Back-to-School Running: How to stay motivated and set a running schedule for fall

After a calm summer vacation, perhaps spent travelling in an RV or relaxing on a dock, September can loom large with all of its many responsibilities. Yes, once Labour Day goes by, it can feel like there’s a new boss in town, as fall takes over with work, school, and extracurricular activities (whether you have kids or not) dictating a more rigid schedule.

“I’ve always joked that the beginning of the year isn’t in January, the beginning of the year is in September,” says retired teacher and Run Ottawa member David Dazé.

So how does one get back into a regular running routine during this hectic season? Here are some tips from three Run Ottawa members.

The First Priority: Prioritize

Dazé, who used to teach at Monsignor Paul Baxter Catholic School and organize its cross-country running program, says he always had to “plot it into his schedule” or his runs wouldn’t happen. Planning your running days and routes is a must.

The same advice goes for young runners who are returning to school. “I balance school with a lot of early morning runs to start the day during the week,” says 17-year-old Breton Perras. “On weekends, I try to get out to keep up with my training goals.”

Perras, who starts Grade 12 at Longfields-Davidson Heights Secondary School this September, is one of Run Ottawa’s youngest members. He ran the Scotiabank Ottawa Halfmarathon at this year’s Tamarack Ottawa Race Weekend and is now training for the National Capital Secondary School Athletic Association (NCSSAA) cross-country season.

“Running is one of my number one priorities along with school work. When fall starts to get busy, I need to prioritize things as much as possible in order to keep my running goals on track,” he says.

And there is no harm in setting your fall running schedule early! Heather Gordon, a teacher and marathoner, made her weekly schedule in early August: two days of the week are musts—rain or shine—and every Sunday she and her running partner choose a third day based on weather and other obligations.

Make it a Team Effort

Even with a running plan in it place, it’s easy to let yourself slide.

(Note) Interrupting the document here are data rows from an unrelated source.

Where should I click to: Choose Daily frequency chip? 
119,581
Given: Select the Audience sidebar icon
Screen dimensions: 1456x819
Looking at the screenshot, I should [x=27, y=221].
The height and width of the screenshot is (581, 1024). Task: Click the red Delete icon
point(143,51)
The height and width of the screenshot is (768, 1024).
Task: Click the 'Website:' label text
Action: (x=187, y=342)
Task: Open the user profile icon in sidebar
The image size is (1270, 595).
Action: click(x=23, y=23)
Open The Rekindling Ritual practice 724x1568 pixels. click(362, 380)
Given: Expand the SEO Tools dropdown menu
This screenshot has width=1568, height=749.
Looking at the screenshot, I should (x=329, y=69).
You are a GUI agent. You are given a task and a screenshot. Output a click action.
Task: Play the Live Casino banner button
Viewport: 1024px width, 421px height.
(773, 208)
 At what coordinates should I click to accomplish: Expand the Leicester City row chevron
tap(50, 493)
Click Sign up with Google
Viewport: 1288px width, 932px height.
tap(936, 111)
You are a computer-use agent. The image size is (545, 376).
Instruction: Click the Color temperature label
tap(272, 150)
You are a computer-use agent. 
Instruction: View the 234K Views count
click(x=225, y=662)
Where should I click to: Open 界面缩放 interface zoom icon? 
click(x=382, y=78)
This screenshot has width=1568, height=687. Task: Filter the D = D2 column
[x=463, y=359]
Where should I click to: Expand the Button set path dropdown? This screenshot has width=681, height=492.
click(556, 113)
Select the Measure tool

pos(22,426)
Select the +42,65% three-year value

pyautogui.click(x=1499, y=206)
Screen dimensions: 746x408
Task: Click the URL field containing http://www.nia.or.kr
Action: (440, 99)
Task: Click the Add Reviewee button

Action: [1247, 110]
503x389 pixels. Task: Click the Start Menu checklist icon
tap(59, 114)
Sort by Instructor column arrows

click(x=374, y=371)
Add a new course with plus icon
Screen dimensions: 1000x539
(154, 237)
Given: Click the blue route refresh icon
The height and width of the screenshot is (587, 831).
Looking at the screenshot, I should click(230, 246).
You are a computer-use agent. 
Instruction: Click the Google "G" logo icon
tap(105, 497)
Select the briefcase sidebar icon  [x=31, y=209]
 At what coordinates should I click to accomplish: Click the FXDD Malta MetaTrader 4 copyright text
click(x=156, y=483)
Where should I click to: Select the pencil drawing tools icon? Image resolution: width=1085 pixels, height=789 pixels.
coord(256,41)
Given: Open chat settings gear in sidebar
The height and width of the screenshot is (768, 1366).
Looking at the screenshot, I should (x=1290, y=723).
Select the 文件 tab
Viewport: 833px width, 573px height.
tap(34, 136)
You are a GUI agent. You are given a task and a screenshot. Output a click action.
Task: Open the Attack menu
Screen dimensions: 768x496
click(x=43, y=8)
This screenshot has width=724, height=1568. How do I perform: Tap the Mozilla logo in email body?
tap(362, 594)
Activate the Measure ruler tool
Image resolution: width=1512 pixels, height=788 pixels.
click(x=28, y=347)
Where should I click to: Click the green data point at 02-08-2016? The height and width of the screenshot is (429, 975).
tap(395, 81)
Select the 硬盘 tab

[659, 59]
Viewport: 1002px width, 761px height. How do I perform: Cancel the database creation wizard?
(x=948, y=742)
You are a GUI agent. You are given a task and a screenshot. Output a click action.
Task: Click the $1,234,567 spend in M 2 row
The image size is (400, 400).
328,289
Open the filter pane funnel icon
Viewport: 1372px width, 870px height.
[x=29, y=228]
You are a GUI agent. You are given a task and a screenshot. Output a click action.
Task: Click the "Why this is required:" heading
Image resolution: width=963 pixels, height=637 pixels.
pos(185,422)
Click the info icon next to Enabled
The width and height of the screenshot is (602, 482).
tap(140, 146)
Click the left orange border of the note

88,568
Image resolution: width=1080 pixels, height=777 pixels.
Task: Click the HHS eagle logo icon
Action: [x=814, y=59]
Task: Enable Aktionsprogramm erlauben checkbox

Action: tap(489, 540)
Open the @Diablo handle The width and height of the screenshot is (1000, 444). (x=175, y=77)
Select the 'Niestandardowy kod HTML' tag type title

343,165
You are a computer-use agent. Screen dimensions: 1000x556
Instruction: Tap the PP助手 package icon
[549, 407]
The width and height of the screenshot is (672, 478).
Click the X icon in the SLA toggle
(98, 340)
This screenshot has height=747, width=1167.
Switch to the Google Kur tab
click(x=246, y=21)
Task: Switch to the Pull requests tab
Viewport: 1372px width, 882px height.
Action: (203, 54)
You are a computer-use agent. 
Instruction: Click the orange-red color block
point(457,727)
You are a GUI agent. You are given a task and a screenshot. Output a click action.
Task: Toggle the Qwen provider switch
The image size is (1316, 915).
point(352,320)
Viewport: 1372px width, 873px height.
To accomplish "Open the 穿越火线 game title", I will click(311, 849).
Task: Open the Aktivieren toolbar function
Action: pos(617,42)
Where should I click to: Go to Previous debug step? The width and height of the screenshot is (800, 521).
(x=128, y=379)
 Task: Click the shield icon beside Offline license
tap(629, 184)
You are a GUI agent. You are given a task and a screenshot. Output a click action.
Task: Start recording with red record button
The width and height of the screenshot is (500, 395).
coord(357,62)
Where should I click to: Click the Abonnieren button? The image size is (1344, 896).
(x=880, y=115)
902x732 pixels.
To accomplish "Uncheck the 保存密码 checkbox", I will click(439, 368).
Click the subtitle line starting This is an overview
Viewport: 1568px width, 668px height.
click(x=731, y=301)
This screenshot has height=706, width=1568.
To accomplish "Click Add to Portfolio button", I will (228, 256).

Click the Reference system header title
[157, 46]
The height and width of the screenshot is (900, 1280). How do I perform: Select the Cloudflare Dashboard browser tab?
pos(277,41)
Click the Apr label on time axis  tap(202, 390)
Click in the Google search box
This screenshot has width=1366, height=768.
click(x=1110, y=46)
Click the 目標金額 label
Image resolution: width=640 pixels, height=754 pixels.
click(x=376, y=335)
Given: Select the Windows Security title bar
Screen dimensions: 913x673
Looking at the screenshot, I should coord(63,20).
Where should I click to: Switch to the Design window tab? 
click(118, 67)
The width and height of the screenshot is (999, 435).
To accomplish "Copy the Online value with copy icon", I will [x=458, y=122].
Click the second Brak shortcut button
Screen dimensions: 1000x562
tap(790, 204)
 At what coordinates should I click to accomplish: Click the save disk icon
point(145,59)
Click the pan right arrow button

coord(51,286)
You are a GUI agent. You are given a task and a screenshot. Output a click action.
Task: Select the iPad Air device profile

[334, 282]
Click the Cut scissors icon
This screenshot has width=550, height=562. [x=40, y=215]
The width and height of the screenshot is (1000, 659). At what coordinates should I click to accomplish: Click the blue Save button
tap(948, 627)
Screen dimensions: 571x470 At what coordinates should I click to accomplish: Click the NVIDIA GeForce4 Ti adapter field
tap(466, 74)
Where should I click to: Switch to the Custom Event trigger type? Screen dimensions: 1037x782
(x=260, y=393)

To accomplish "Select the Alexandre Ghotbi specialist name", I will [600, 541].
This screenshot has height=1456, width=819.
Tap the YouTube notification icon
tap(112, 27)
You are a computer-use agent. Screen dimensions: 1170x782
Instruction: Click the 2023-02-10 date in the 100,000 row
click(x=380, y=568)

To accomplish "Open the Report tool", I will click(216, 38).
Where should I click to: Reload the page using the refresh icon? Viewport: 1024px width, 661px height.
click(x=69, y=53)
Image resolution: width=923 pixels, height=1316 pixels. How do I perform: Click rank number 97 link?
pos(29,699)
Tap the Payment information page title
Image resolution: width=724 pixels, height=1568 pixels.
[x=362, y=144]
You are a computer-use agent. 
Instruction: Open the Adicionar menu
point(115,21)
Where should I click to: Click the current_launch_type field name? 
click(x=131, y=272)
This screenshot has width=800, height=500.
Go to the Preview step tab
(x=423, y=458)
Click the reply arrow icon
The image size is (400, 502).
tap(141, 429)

While training for his half-marathon, Perras began to run with his cross-country teammates. Not only would his faster running partners push him, but it kept him more accountable to his scheduled runs.

Gordon, who teaches Grade 6 French immersion at Rockcliffe Park Public School, feels the same way and looks to her students to keep her in check. “I tell my students in the first week of school what my running goals are for the year.”

Heather Gordon Amanda Beaubien

[Amanda Beaubien, Heather Gordon]

This season she has been training for the 2019 Army Run’s Normandy Challenge (5K and 10K).

Her teaching colleague Amanda Beaubien became a running partner almost two years ago, and the pair train together every week. They developed a schedule where they run right after work before they go home—a trick that keeps them running more regularly.

“If you get wrapped up in your home life, you’re not going to go outside again to run,” she says.We bring all our stuff and we run from the school.

Find and Make the Time

Staying organized and motivated to reach training goals or races can be tough, says Dazé. He’s been training for the 2019 Army Run’s Commander’s Challenge (5K and a half-marathon), which has helped him build up momentum for the fall.

But when he was working as a teacher and his kids were getting into activities, he had to improvise. One of Dazé’s tricks included overlapping his kids’ activities with his runs.

“When my kids were younger, maybe 10 or 11, they were taking martial arts,” he says. “I would take them to the studio and then while they were doing their onehour lesson, I would go for a run.

I would always try and combine the two. One of my kids had dance on Saturdays, so while she was doing her practice, I‘d go for a run and then pick her up.

Making that running schedule, enlisting the attendance (or attention) of others, and sticking to the plan can all go a long way as September madness takes hold. Don’t give up and good luck running and training this fall!